Barely had Josephine caught her breath from the blow before the old woman was
out again and had closed the door. Django was still standing outside,
staring at her, like he was making sure she didn't move. Josephine cried and
whimpered.
"Please give me something to eat. I'm so
hungry. Please," she begged while the woman disappeared with the bucket in
her hand. Django was still watching her. The woman returned a little while
after with the bucket in one hand and a hose in the other.
"Let's get rid of that awful stench, shall
we, Django, huh?"
Then she hosed Josephine down with a river of
water that made Josephine believe she was going to drown. She gasped for air
and swallowed loads of water. She was still coughing when the hose was turned
off. Then the lady opened the cage again and threw in the bucket.
"There. That should keep you clean for a
little while," she said and locked the door again. Josephine watched as
the lady rolled the hose back, then left and returned with a towel and
something else in her hand. She knelt in front of Josephine and seemed to be
examining her. She reached in and grabbed her arm and pulled it out through the
bars to better look at it. Josephine gasped and started to cry again.
"Please don't hurt me," she said.
The woman didn't answer. She studied her skin
closely and turned her arm in the light. "Yes, Django. I do believe you're
right. The baby doll's skin has become looser." The lady now threw in the
towel and the other thing she had in her hand.

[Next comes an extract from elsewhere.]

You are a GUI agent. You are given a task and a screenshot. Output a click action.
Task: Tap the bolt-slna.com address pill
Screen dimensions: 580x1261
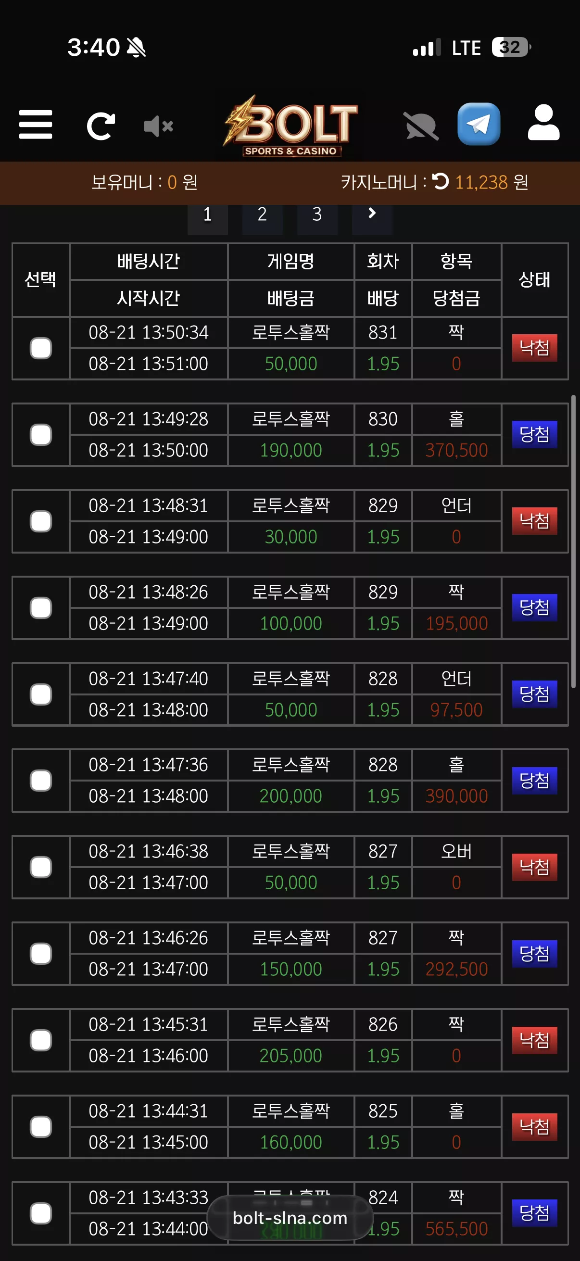click(x=290, y=1218)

"Dry yourself up and then apply this lotion
to your skin," she said to Josephine.
She grabbed her chin and looked her in the eyes.
Then she smiled. "So soft the skin is on my darling baby doll," she
said and stroked her cheek. "Yes, we need the skin to stay that way, to
stay soft and smooth, don't we, Django? Yes we do."

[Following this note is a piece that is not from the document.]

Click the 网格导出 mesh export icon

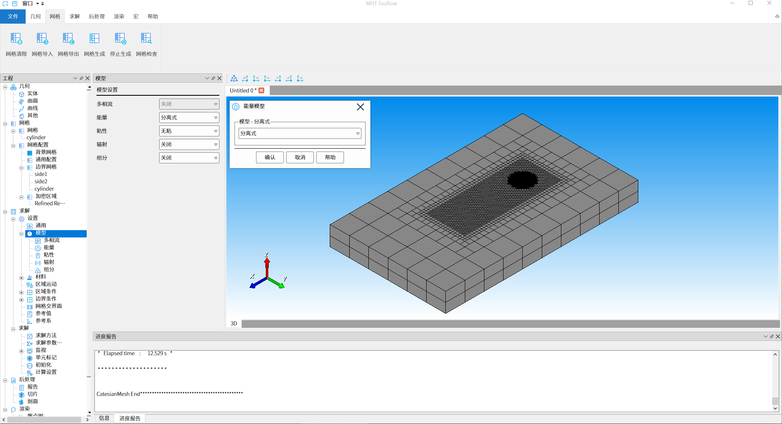(x=68, y=39)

The woman got up and walked away, then returned
with the box of fake eyes. While Josephine applied the lotion to her skin, the
woman found a pair of eyes and held them up. Then she signaled Josephine to
come closer to the bars. Thinking that maybe if she was nice to the woman she
would give her something to eat, Josephine obeyed. She put her head against the
bars and let the lady study her eyes closely while holding a pair of fake eyes
up next to her face.
Then she shook her head. "No, you're right,
Django. Not quite the right color. Let's see if I have another one that will
fit better. How about this one?" she said and found a new pair that she
held up.
"Yes, those are the ones," she said
with a shrill voice. "They will be perfect for my new baby doll."